GIVEN EXERCISE: Reproduce the lines of the entries below word for word, beginning at the line that contains "has width=309, height=174." and stopping after the line that contains "Looking at the image, I should click on (283, 2).".

[Item coordinate data]

• • •

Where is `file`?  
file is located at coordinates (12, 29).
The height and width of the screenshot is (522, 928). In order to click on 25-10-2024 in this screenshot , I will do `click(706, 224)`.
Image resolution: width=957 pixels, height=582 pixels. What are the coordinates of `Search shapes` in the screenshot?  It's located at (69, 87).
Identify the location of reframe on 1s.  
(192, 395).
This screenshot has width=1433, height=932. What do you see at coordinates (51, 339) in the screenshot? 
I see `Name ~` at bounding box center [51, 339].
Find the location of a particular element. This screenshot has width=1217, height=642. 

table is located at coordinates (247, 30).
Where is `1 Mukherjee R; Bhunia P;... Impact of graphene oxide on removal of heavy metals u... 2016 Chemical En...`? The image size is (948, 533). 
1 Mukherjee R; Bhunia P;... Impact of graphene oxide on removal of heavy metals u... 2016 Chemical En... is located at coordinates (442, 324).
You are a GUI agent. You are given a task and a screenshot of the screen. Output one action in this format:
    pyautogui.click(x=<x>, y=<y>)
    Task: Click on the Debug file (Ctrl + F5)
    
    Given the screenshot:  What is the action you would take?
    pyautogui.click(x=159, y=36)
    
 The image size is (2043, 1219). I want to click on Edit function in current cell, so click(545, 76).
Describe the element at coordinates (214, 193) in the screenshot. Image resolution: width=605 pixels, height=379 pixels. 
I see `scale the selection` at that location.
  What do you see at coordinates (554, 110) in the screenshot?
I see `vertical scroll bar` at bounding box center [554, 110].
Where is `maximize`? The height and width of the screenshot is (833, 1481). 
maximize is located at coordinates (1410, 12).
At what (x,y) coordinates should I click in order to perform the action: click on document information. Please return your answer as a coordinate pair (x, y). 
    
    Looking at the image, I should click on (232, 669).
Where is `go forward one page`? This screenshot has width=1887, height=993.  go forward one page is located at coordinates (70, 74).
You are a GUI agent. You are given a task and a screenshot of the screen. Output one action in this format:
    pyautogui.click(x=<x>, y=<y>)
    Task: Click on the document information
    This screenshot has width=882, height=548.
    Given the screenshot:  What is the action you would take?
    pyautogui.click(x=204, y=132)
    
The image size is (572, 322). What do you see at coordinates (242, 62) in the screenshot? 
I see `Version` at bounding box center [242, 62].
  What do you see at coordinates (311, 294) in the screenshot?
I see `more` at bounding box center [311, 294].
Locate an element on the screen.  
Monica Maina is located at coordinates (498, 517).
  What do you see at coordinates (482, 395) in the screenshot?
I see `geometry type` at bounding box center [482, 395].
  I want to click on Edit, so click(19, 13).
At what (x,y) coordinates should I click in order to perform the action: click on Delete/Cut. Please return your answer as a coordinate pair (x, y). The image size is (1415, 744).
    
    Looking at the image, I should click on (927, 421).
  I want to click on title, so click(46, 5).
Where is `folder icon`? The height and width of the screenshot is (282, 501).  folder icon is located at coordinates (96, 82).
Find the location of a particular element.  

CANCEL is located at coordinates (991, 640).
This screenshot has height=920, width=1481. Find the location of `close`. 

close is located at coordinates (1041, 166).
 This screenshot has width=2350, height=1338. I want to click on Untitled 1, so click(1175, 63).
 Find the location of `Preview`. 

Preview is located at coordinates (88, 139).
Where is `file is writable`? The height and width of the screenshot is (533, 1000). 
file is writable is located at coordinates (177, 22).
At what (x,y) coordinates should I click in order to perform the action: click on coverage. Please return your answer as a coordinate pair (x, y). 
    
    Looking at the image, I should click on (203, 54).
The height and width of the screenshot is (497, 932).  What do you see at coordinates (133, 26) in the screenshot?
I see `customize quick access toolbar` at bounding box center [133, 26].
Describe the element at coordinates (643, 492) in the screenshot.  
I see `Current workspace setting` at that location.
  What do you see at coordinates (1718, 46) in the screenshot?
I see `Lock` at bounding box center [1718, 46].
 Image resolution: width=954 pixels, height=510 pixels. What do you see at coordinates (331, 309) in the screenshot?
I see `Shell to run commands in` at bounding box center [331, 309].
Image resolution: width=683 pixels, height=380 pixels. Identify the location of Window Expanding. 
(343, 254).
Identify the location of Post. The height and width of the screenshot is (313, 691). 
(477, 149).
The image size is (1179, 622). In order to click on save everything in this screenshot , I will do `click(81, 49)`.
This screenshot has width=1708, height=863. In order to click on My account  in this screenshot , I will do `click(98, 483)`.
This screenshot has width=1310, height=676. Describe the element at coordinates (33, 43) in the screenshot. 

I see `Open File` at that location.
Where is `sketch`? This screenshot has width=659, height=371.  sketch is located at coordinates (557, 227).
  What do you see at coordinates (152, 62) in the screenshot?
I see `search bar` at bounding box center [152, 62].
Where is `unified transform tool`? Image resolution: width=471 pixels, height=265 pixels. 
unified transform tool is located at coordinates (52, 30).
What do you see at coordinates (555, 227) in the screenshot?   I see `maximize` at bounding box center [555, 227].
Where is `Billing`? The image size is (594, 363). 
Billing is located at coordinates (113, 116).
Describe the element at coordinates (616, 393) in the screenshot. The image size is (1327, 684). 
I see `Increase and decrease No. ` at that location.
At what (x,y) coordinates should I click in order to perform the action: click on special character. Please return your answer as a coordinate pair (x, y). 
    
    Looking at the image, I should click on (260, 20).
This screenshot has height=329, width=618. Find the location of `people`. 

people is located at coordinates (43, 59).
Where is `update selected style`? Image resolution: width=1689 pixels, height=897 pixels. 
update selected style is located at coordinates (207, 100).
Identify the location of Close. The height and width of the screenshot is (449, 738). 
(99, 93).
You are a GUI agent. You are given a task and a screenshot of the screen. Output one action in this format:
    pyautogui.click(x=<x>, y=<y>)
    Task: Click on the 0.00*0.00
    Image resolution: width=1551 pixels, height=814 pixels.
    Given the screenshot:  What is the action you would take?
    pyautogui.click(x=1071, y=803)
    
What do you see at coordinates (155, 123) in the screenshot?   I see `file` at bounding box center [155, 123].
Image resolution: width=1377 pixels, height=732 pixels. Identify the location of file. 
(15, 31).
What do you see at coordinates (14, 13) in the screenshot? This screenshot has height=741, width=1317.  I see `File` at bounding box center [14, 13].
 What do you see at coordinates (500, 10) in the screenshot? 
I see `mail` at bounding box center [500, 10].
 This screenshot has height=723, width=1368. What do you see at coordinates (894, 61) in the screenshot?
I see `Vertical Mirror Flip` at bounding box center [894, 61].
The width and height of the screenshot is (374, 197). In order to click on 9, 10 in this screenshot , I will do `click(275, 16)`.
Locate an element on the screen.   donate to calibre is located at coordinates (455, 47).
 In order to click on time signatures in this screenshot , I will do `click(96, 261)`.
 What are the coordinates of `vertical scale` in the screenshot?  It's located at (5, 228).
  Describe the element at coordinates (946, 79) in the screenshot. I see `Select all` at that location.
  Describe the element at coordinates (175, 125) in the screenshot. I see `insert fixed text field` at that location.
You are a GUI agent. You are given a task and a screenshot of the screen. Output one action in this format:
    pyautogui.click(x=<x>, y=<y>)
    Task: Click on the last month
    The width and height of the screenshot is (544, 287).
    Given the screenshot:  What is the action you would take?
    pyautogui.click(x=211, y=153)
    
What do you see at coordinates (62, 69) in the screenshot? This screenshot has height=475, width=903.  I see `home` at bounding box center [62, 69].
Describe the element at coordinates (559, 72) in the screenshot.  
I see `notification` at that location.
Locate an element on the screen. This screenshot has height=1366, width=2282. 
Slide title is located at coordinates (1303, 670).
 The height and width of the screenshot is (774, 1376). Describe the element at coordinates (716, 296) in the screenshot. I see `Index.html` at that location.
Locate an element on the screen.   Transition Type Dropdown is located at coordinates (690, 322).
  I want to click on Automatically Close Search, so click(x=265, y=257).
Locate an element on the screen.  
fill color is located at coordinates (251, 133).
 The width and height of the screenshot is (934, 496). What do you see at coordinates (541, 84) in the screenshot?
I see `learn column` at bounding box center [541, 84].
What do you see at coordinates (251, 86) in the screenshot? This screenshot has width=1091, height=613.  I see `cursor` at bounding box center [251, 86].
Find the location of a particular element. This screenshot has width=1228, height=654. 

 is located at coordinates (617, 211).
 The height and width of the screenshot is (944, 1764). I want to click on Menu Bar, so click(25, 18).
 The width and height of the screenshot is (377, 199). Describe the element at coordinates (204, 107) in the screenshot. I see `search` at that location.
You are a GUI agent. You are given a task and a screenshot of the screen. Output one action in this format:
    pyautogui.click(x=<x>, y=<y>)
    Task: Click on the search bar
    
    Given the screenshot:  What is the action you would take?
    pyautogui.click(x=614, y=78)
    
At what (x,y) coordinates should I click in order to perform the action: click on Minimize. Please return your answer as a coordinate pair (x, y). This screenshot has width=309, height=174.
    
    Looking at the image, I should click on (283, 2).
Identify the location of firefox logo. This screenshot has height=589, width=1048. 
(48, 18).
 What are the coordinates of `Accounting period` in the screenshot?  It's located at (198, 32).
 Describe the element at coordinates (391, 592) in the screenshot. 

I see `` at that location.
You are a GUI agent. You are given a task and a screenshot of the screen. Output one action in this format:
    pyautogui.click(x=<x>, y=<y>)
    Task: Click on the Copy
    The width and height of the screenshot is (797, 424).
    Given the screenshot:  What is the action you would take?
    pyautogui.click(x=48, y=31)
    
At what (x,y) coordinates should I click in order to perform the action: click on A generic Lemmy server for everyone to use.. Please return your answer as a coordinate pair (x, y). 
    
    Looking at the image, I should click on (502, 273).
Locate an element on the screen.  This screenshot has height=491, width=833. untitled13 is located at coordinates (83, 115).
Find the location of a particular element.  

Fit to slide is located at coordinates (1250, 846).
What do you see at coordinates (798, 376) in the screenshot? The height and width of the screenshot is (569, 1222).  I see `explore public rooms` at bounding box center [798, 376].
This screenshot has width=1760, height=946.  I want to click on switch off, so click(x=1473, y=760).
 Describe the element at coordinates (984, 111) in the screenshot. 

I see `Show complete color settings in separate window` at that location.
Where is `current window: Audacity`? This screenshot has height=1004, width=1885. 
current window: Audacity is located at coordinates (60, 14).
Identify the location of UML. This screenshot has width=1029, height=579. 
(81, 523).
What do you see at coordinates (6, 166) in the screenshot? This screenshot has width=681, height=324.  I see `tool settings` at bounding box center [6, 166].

• • •

THE RESULT:
At what (x,y) coordinates should I click in order to perform the action: click on Minimize. Please return your answer as a coordinate pair (x, y). This screenshot has width=309, height=174.
    
    Looking at the image, I should click on (283, 2).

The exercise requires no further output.